CAPN1 (calpain1)—an intracellular Ca2+-regulated cysteine protease—can be activated under cerebral ischemia. However, the mechanisms by which CAPN1 activation promotes cerebral ischemic injury are not defined. In the present study, we used adeno-associated virus-mediated genetic knockdown and pharmacological blockade (MDL-28170) of CAPN1 to investigate the role of CAPN1 in the regulation of the autophagy-lysosomal pathway and neuronal damage in 2 models, rat permanent middle cerebral occlusion in vivo model and oxygen-glucose–deprived primary neuron in vitro model. CAPN1 was activated in the cortex of permanent middle cerebral occlusion–operated rats and oxygen-glucose deprivation–exposed neurons.
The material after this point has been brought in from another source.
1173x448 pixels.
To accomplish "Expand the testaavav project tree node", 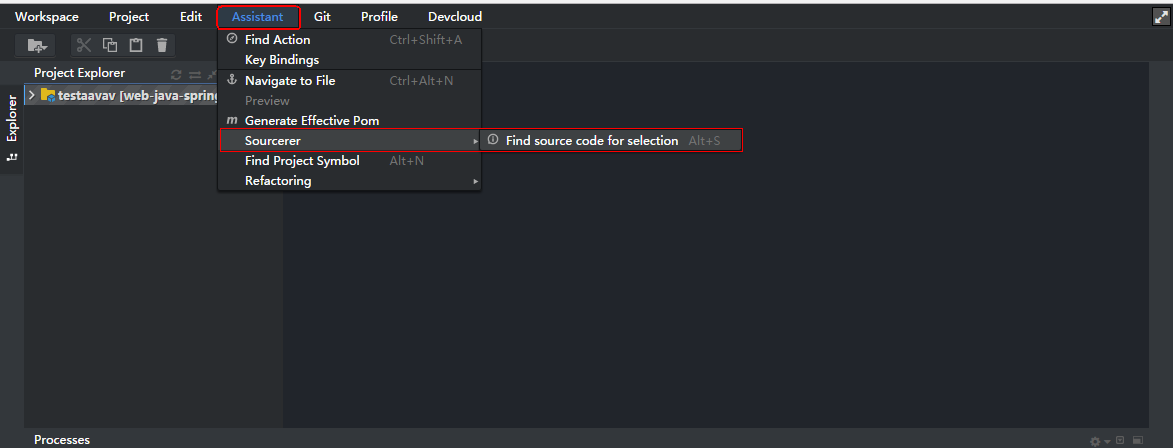I will [32, 95].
Genetic and pharmacological inhibition of CAPN1 significantly attenuated ischemia-induced lysosomal membrane permeabilization and subsequent accumulation of autophagic substrates in vivo and in vitro. Moreover, inhibition of CAPN1 increased autophagosome formation by decreasing the cleavage of the autophagy regulators BECN1 (Beclin1) and ATG (autophagy-related gene) 5. Importantly, the neuron-protective effect of MDL-28170 on ischemic insult was reversed by cotreatment with either class III-PI3K (phosphatidylinositol 3-kinase) inhibitor 3-methyladenine or lysosomal inhibitor chloroquine (chloroquine), suggesting that CAPN1 activation-mediated impairment of autophagic flux is crucial for cerebral ischemia-induced neuronal damage. The present study demonstrates for the first time that ischemia-induced CAPN1 activation impairs lysosomal function and suppresses autophagosome formation, which contribute to the accumulation of substrates and aggravate the ischemia-induced neuronal cell damage. Our work highlights the vital role of CAPN1 in the regulation of cerebral ischemia–mediated autophagy-lysosomal pathway defects and neuronal damage.